REQUIRED WORK - Pictures are to be left out, and only the lines from the one with "The width and height of the screenshot is (1069, 673)." through the last line of the listing below are to be repeated exactly.

RECORDS PROVIDED -
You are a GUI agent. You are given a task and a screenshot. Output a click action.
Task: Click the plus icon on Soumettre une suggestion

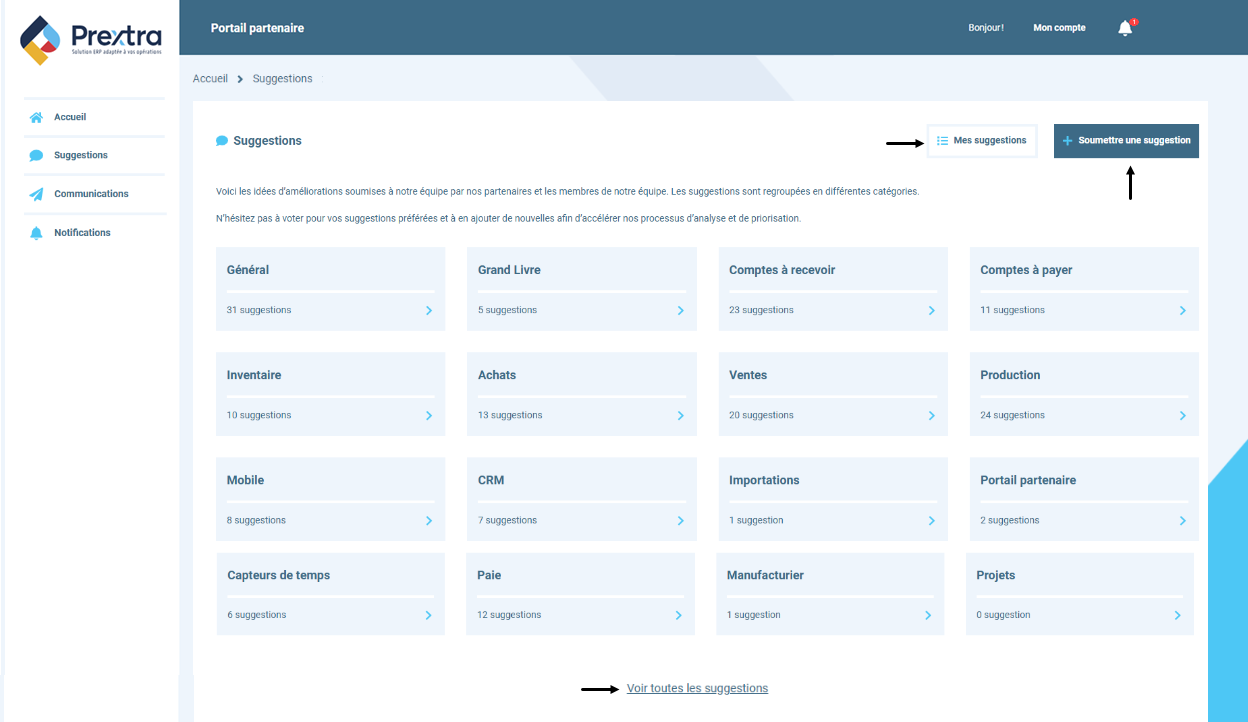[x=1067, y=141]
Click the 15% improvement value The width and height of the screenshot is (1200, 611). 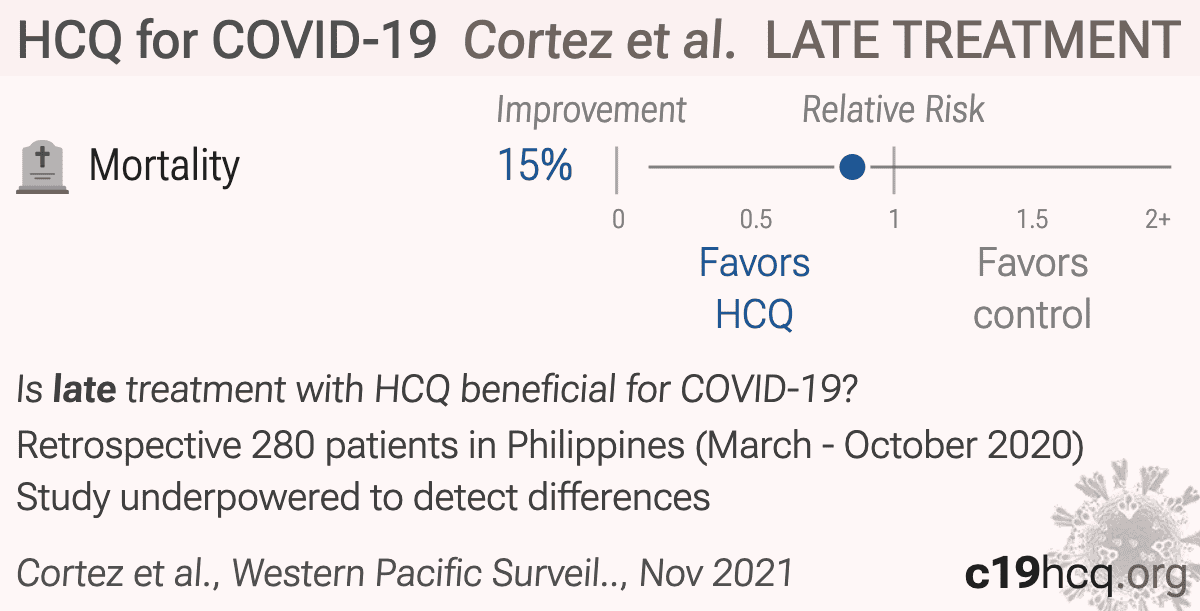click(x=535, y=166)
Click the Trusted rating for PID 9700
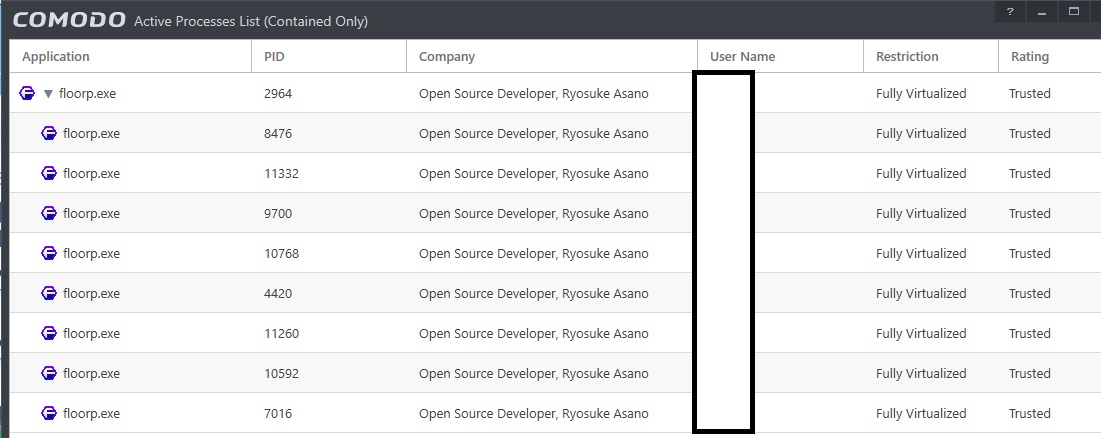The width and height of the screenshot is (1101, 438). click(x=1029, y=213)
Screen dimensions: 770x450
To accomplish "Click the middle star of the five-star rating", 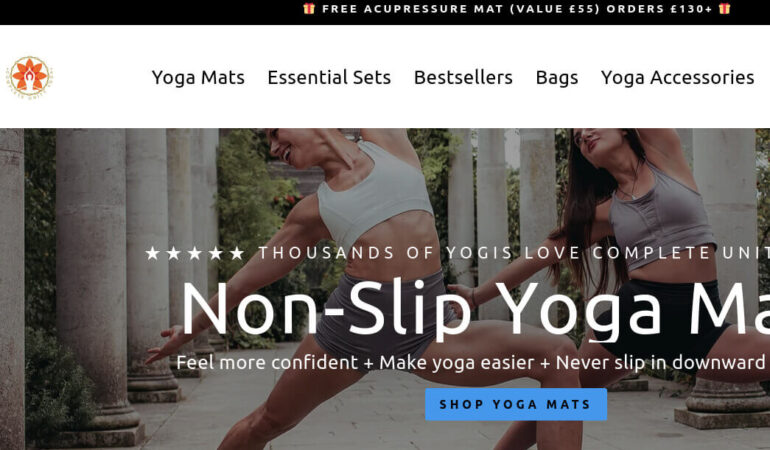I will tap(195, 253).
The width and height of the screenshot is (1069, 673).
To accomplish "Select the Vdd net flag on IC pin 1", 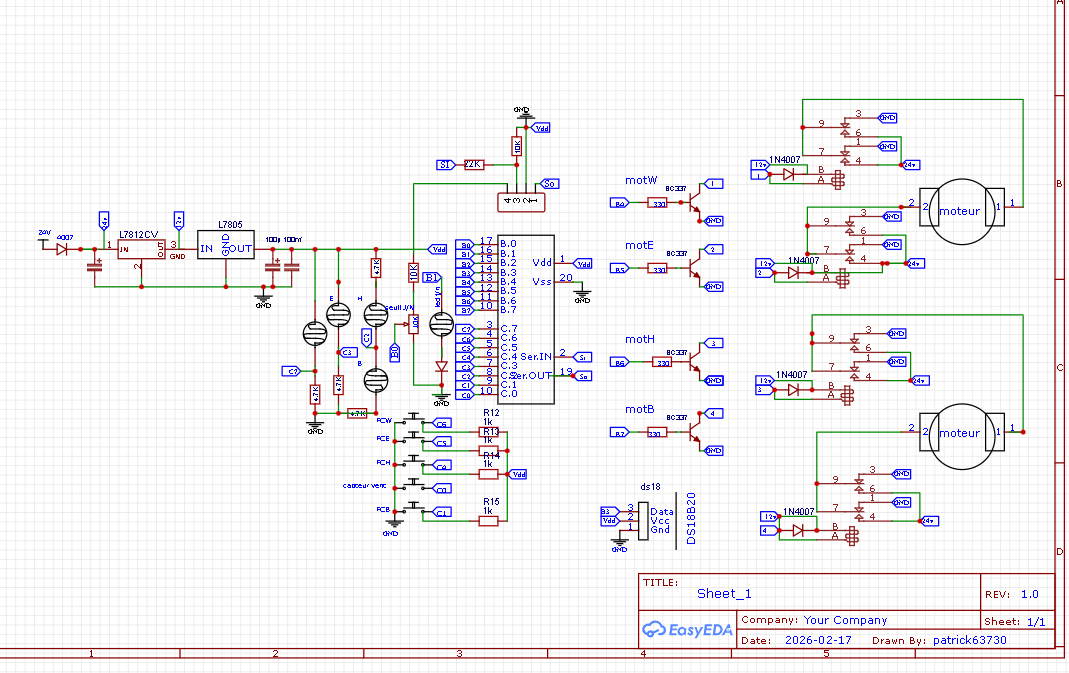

SOLUTION BELOW -
The width and height of the screenshot is (1069, 673).
To accomplish "Select the Vdd net flag on IC pin 1", 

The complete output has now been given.